Myanmar: ‘Arbitrary arrest’ and ‘torture’ still widespread in Burma: UN

    The United Nations on Saturday raised concern over the Burmese army’s “arbitrary arrest and torture” of men accused of being Kachin rebels, and urged further efforts to end hostilities in the far north.
    UN special rapporteur on rights in Burma Tomas Ojea Quintana welcomed recent talks in China aimed at stopping the unrest in Kachin state that has undermined wider political improvements in the former pariah nation.
    But he stressed the impact on local communities of the heavy fighting, which has displaced tens of thousands since a 17-year ceasefire between the army and rebel Kachin Independence Army (KIA) in broke down in June 2011.
    Following a visit to the prison in state capital Myitkyina, Quintana said he was “concerned about the ongoing practice of arbitrary arrest and torture during interrogation by the military of Kachin men accused of belonging” to the KIA.
    The envoy, who was speaking as he concluded a wide-ranging visit to Burma Saturday, said a large military presence in Kachin has meant that “serious human rights violations” continue.
    The Burma government last month announced a unilateral ceasefire but the violence went on, with government troops capturing a key outpost and edging closer to the rebels’ headquarters near the Chinese border.

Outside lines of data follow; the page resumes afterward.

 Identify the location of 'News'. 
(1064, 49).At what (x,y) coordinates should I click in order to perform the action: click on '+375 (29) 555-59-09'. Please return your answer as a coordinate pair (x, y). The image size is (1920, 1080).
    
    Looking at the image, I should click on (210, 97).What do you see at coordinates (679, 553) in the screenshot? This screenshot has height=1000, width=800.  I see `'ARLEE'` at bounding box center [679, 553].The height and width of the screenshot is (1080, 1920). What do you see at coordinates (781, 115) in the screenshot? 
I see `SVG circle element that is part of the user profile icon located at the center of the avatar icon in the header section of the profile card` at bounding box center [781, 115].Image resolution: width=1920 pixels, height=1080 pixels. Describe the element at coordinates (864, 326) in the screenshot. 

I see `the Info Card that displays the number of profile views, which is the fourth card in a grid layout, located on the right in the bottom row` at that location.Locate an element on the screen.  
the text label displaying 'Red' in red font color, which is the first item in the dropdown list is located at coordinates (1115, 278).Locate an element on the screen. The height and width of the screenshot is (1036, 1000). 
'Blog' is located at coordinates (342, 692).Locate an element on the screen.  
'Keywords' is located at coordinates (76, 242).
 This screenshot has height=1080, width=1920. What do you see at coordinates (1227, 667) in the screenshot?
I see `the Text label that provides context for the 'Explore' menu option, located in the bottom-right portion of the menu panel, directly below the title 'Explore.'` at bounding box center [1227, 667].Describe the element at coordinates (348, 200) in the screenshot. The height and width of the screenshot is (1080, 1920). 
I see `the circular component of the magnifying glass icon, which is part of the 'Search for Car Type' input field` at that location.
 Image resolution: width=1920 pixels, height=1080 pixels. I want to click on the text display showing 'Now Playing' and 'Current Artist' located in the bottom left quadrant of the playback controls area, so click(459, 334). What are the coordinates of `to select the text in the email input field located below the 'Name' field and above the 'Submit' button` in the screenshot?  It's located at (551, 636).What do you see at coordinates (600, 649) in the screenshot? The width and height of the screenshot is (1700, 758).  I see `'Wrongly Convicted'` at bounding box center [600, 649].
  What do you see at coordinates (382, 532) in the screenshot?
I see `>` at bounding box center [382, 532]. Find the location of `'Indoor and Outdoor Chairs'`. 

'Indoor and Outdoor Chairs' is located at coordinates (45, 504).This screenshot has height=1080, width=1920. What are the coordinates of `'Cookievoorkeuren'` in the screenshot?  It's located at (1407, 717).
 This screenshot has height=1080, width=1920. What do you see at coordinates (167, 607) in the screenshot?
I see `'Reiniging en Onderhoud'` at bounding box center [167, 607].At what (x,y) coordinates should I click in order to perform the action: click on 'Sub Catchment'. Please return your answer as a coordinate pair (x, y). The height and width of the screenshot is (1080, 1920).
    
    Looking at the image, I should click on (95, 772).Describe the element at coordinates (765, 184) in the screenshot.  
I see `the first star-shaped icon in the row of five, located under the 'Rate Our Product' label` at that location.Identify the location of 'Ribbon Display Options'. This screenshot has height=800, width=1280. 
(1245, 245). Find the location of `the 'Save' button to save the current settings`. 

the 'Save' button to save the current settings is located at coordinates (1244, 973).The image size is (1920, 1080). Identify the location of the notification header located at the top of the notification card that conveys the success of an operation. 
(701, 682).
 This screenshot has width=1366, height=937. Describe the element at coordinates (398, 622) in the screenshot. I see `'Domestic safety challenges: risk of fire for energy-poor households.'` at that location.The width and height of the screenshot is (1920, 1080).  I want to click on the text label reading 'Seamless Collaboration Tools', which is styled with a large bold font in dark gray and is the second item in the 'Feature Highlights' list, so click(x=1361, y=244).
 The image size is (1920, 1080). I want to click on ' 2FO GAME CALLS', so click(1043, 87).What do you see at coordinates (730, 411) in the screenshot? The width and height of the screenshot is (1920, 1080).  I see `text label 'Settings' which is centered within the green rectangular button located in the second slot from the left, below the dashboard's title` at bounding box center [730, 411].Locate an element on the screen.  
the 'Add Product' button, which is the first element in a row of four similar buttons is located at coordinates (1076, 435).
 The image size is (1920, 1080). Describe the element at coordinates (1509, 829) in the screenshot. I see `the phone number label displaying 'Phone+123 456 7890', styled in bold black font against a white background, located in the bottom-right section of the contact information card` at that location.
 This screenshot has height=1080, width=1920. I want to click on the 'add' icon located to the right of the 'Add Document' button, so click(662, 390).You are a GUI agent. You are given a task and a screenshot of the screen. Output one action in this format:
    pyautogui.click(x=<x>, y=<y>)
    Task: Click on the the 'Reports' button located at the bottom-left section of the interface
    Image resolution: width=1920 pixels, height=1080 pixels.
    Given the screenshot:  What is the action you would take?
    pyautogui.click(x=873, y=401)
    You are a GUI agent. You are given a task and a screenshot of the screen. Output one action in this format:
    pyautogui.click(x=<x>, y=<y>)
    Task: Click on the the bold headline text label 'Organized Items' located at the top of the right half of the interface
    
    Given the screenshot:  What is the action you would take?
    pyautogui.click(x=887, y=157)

    Talks in China earlier this month were seen as only a limited step by the Kachin, who are fighting for greater autonomy and want negotiations to address their demands for more political rights.
    A further round of talks involving other Burma ethnic groups are set to begin in northern Thailand in the coming days.
    The government of reformist President Thein Sein, which took power following the end of decades of junta rule in 2011, has reached tentative ceasefires with most major ethnic rebel groups.
    But around a dozen rounds of talks with the Kachin have failed to quell the violence.
    Quintana said camps for thousands of people forced to flee their homes were becoming “permanent as the conflict goes unresolved”, adding humanitarian access remained a “challenge” despite a recent government decision to allow a UN convoy to deliver relief to rebel-held areas.
    He also addressed the ongoing crisis in Burma’s western Arakan state, where two bouts of clashes between local Buddhists and a stateless Muslim minority last year displaced over 125,000 people.
    Quintana described one of the camps for Rohingya Muslims as akin to “a prison” and urged the government to address the issue of freedom of movement, which prevents locals from working and earning a livelihood.
    “The camps cannot become permanent settlements for the communities,” he warned, adding that  humanitarian access to Muslim camps, which continues to be hampered by local hostility towards international aid workers, must be improved.
    The UN rapporteur also condemned the government’s ongoing incarceration of political prisoners across the country, as well as allegations of widespread torture and abuse inside Burma’s notorious jails.
    “I am particularly concerned by the situation in Buthidaung prison in northern Rakhine [Arakan] state, on which I have received serious allegations that Muslim prisoners have been tortured and beaten to death.”
    It follows the release of statistics, which suggest that at least 68 Rohingya prisoners – accused of inciting last year’s sectarian clashes — have died in custody.